How to Calculate Cramer’s V in Python?

Cramer’s V: It is defined as the measurement of length between two given nominal variables. A nominal variable is a type of data measurement scale that is used to categorize the different types of data. Cramer’s V lies between 0 and 1 (inclusive). 0 indicates that the two variables are not linked by any relation. 1 indicates that there exists a strong association between the two variables. Cramer’s V can be calculated by using the below formula:

√(X²/N) / min(C-1, R-1)

Here,

X²: It is the Chi-square statistic

N: It represents the total sample size

R: It is equal to the number of rows

C: It is equal to the number of columns

Example 1:

Let us calculate Cramer’s V for a 3 × 3 Table.

Python3

# Load necessary packages and functions 

import scipy.stats as stats 

import numpy as np 

# Make a 3 x 3 table 

dataset = np.array([[13, 17, 11], [4, 6, 9], 

                    [20, 31, 42]]) 

# Finding Chi-squared test statistic, 
# sample size, and minimum of rows 
# and columns 

X2 = stats.chi2_contingency(dataset, correction=False)[0] 

N = np.sum(dataset) 

minimum_dimension = min(dataset.shape)-1

# Calculate Cramer's V 

result = np.sqrt((X2/N) / minimum_dimension) 

# Print the result 

print(result)

Output:

Output

The Cramers V comes out to be equal to 0.121 which clearly depicts the weak association between the two variables in the table.

Example 2:

We will now calculate Cramer’s V for larger tables and having unequal dimensions.
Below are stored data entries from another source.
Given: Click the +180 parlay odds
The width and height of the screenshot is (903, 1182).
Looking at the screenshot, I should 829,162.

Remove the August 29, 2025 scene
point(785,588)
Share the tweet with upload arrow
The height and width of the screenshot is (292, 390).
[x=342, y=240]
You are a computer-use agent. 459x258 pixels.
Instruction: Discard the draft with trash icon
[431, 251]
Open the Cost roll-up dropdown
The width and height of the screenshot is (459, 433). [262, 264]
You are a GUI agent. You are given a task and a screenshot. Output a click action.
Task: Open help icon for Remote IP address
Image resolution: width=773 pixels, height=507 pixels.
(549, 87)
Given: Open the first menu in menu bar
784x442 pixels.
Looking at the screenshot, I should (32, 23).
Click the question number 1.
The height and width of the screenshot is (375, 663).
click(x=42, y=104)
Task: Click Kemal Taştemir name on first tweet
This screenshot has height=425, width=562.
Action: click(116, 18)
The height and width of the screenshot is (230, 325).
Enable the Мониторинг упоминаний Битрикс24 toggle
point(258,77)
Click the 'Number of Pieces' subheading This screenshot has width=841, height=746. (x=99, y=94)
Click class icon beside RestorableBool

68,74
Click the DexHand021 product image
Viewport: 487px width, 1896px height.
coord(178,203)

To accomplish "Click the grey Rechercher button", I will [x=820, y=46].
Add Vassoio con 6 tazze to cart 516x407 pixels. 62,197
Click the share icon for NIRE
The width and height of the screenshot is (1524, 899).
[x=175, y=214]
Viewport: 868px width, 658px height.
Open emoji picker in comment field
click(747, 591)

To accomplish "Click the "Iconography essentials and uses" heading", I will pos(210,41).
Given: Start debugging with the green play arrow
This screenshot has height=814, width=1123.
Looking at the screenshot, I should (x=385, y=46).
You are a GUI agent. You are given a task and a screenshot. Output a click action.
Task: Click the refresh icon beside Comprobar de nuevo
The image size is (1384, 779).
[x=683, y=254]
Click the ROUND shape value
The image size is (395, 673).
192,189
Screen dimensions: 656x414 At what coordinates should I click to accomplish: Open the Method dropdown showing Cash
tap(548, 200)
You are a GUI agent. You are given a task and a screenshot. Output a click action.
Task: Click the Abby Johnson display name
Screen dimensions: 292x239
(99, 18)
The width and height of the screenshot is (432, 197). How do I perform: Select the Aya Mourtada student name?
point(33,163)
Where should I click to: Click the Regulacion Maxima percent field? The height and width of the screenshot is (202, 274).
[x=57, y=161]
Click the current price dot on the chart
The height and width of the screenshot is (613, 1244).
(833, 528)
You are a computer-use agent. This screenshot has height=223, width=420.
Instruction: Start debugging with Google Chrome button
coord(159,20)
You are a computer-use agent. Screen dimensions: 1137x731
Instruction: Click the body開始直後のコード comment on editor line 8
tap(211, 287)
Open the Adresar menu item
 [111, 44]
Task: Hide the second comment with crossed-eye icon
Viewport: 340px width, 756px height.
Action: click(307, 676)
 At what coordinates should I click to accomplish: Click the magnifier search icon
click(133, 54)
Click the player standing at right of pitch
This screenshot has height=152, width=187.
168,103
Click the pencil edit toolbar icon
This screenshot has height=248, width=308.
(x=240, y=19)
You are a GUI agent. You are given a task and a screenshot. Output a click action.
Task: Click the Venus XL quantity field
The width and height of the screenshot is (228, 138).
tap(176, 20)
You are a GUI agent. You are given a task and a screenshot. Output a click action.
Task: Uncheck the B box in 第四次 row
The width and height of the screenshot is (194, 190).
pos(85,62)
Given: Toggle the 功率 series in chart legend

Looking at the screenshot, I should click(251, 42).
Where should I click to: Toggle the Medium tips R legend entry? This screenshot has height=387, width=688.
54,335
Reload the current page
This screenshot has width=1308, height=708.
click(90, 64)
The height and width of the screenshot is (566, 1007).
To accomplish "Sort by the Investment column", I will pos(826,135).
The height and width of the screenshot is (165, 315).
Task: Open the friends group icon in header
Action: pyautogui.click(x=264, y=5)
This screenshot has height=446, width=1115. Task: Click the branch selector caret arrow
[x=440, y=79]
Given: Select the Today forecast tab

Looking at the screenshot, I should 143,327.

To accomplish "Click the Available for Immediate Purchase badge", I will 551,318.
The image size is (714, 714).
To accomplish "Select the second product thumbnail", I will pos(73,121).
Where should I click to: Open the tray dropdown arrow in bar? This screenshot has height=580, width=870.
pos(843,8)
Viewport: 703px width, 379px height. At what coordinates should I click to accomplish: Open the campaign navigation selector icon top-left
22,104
The Cramers V comes out to be equal to 0.12 which clearly depicts the weak association between the two variables in the table.

Python3

# Load necessary packages and functions 

import scipy.stats as stats 

import numpy as np 

# Make a 5 x 4 table 

dataset = np.array([[4, 13, 17, 11], [4, 6, 9, 12], 

                    [2, 7, 4, 2], [5, 13, 10, 12], 

                    [5, 6, 14, 12]]) 

# Finding Chi-squared test statistic,  
# sample size, and minimum of rows and 
# columns 

X2 = stats.chi2_contingency(dataset, correction=False)[0] 

N = np.sum(dataset) 

minimum_dimension = min(dataset.shape)-1

# Calculate Cramer's V 

result = np.sqrt((X2/N) / minimum_dimension) 

# Print the result 

print(result)